A família do universitário Rafael Zanella, morto há dez anos durante uma abordagem policial, promete usar parte da indenização de R$ 1 milhão na criação de uma fundação de apoio a vítimas de abusos policiais. A sentença foi publicada na sexta-feira no Diário Oficial do Tribunal de Justiça do Paraná e obriga o governo do Estado a indenizar os Zanella e outros dois amigos que presenciaram o crime. O dinheiro só deve ser entregue à família em 2009, já que deverá ser pago através de precatórios.

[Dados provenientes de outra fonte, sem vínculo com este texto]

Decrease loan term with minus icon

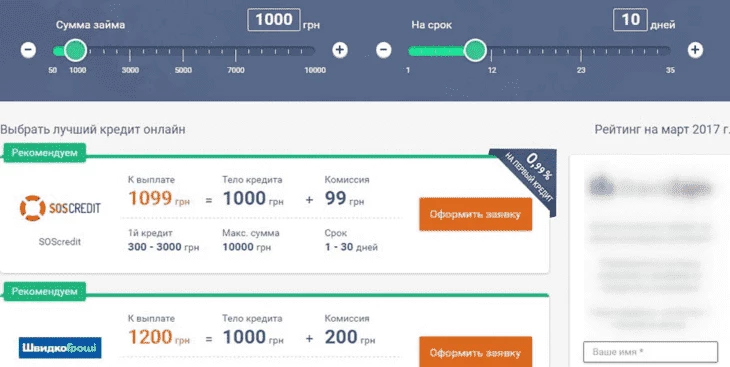coord(384,50)
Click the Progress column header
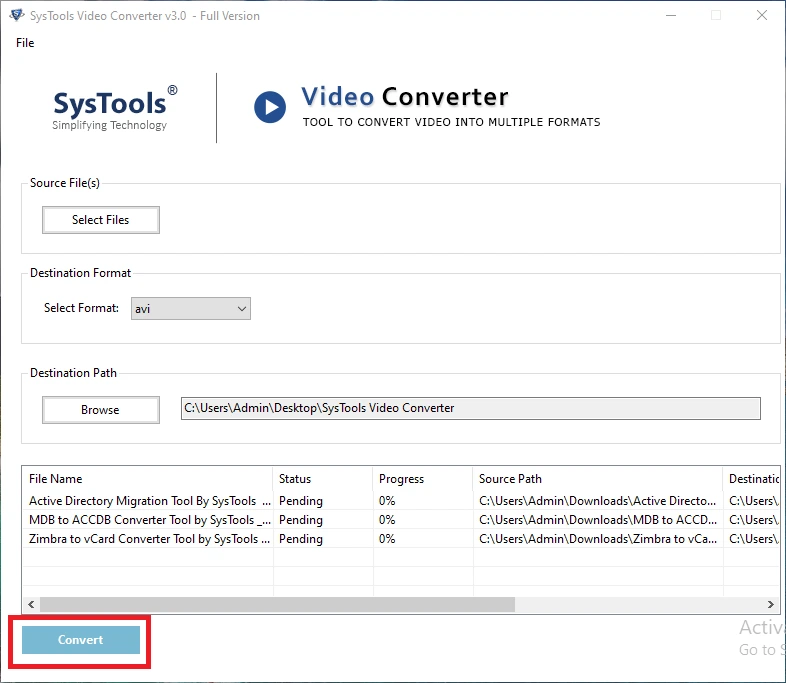Viewport: 786px width, 683px height. pyautogui.click(x=401, y=479)
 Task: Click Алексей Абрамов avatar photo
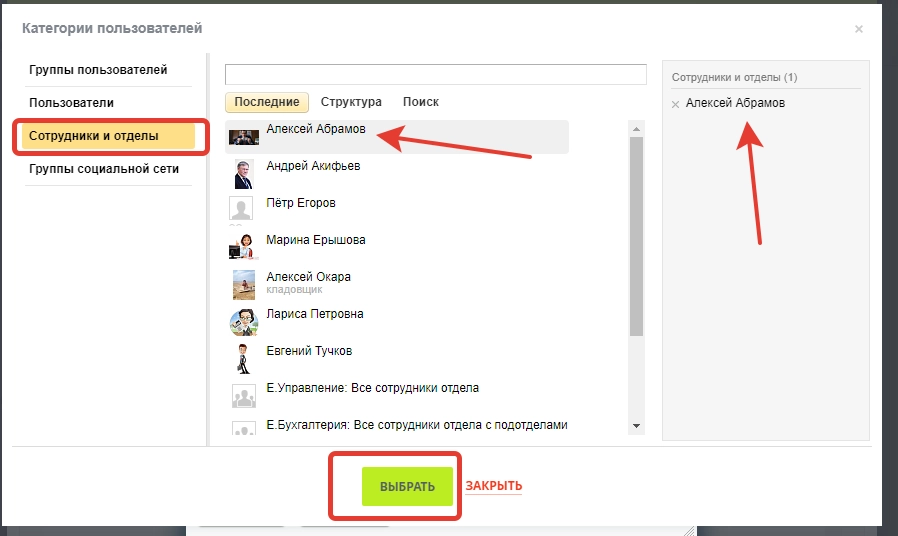point(242,137)
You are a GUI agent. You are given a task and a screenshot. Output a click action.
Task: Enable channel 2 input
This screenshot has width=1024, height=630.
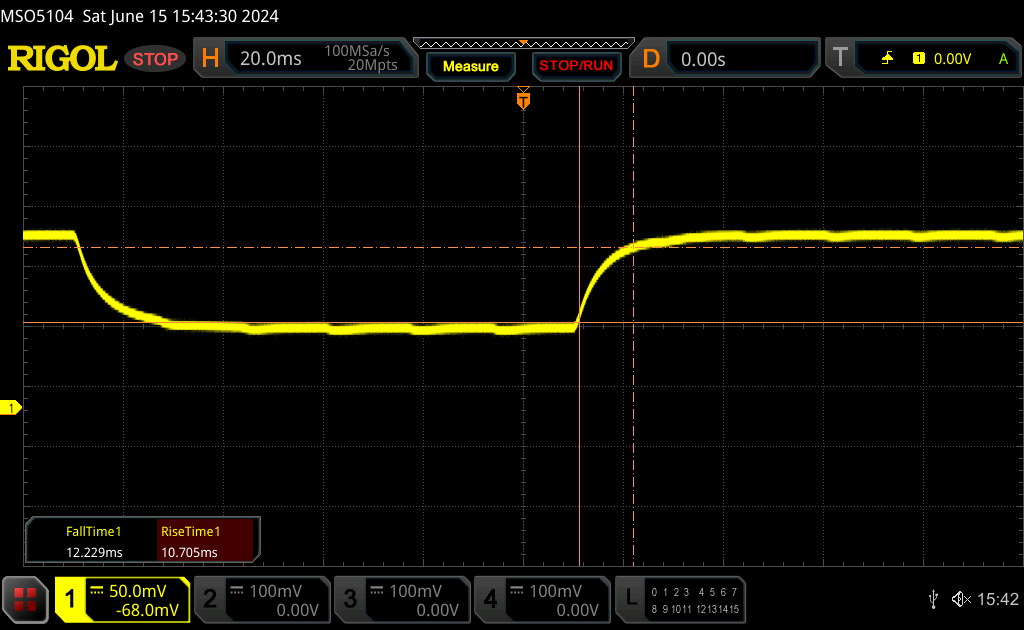click(x=261, y=599)
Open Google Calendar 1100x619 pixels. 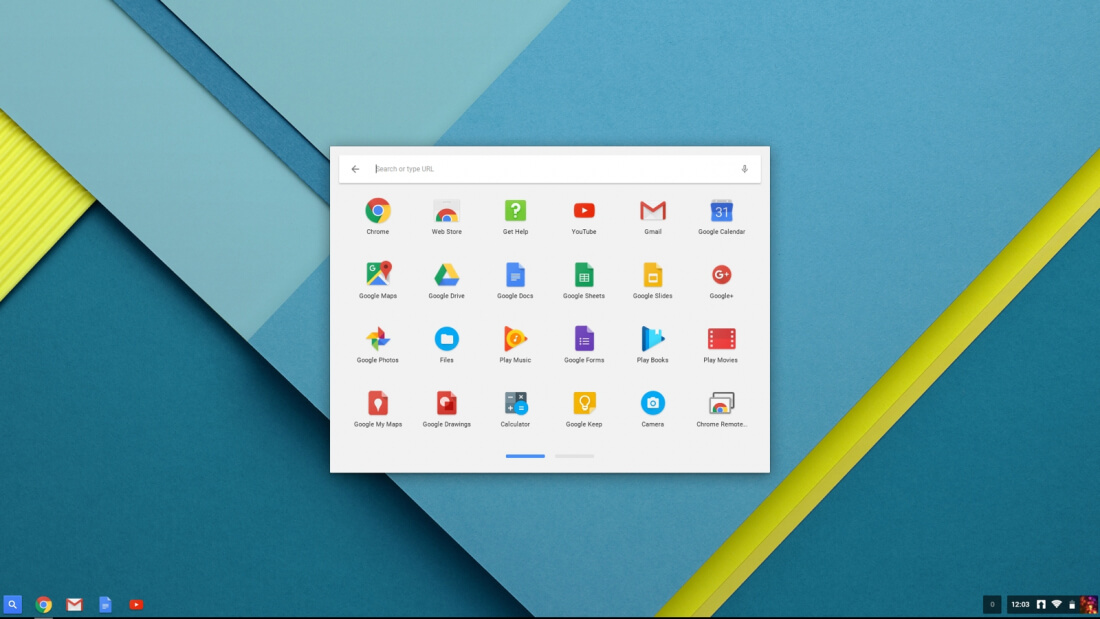point(722,211)
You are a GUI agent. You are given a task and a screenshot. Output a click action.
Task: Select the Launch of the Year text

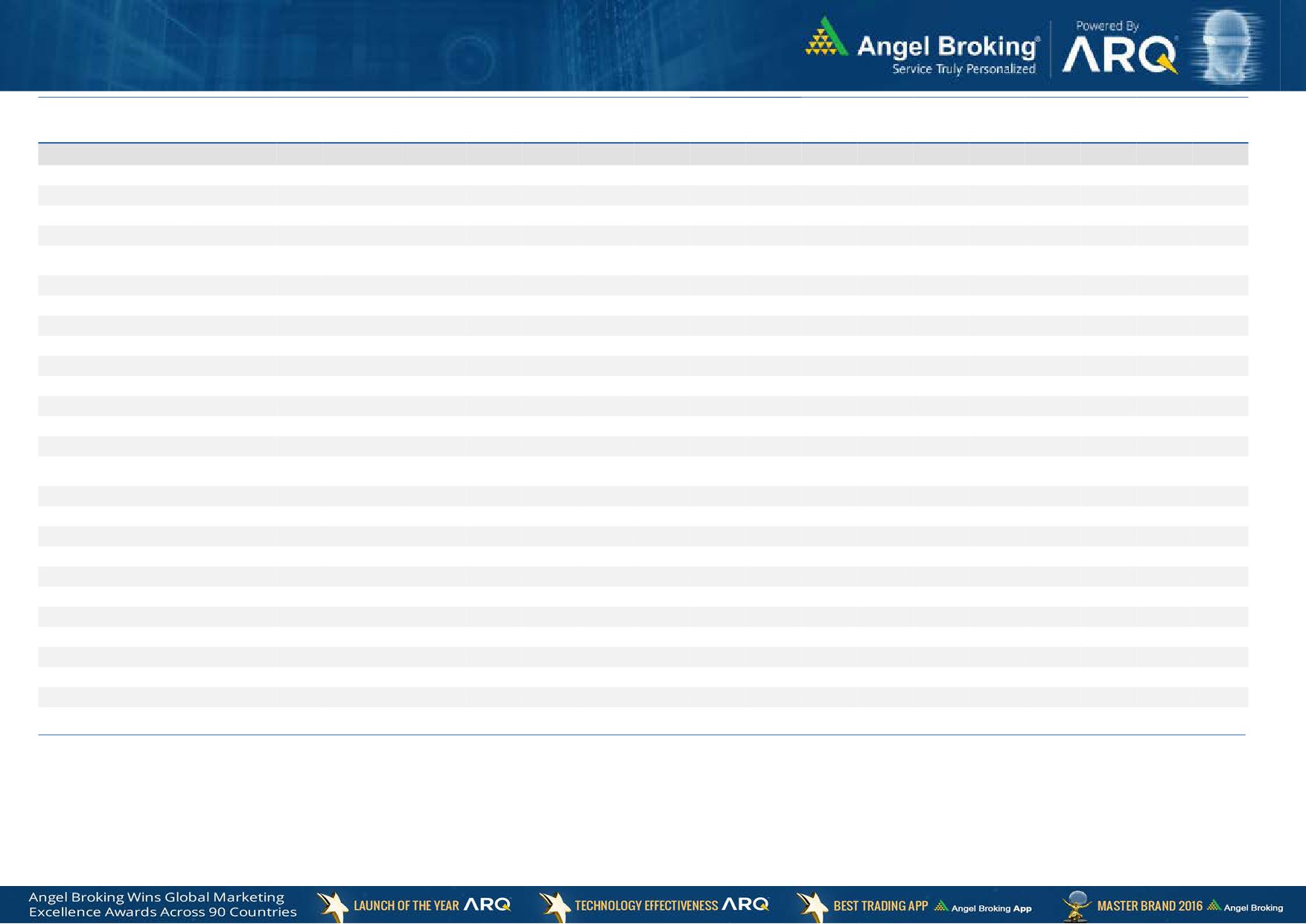pyautogui.click(x=406, y=906)
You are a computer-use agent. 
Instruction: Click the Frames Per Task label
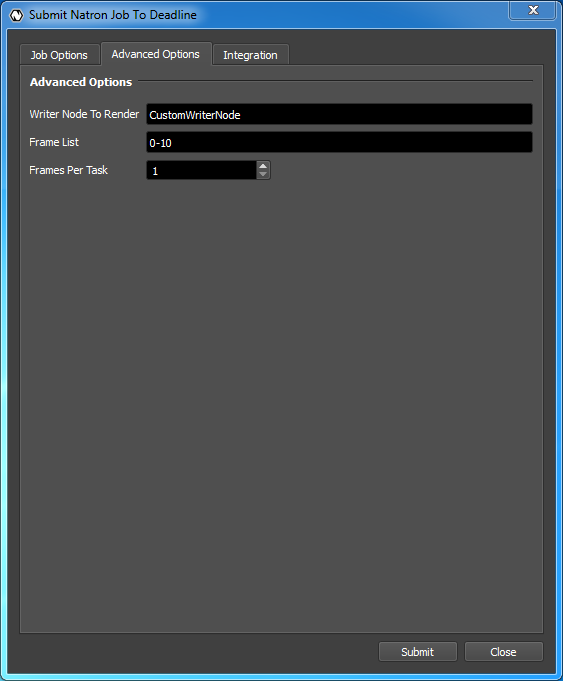(x=68, y=170)
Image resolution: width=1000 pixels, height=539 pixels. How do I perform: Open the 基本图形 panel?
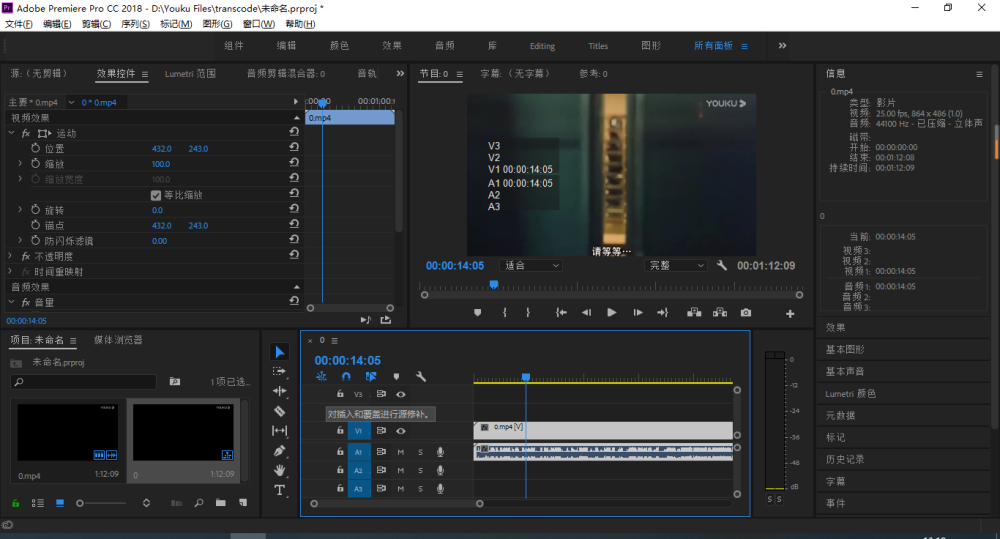click(845, 350)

O estudante Rafael, na época com 20 anos, foi morto no dia 28 de maio de 1997, quando dirigia seu carro em Santa Felicidade, em Curitiba. Ele e três amigos seguiam para um jogo de futebol quando foram abordados pelos policiais civis Airton Adonski e Reinaldo Siduovski e pelo informante Almiro Deni Schimidt. Rafael foi morto com um tiro na cabeça. Para tentar justificar o crime, os policiais alegaram que o jovem teria reagido à abordagem, e forjaram uma situação, colocando uma arma na mão de Rafael e drogas na sua roupa.

Os três amigos sofreram tortura psicológica para confirmar a hjstória. Anos mais tarde, durante investigações, a farsa foi comprovada. Nessa decisão do TJ, o Estado também deverá indenizar Marcos Valduga e Odair Ferreira da Silva, que estavam com Zanella, em R$ 100 mil cada um.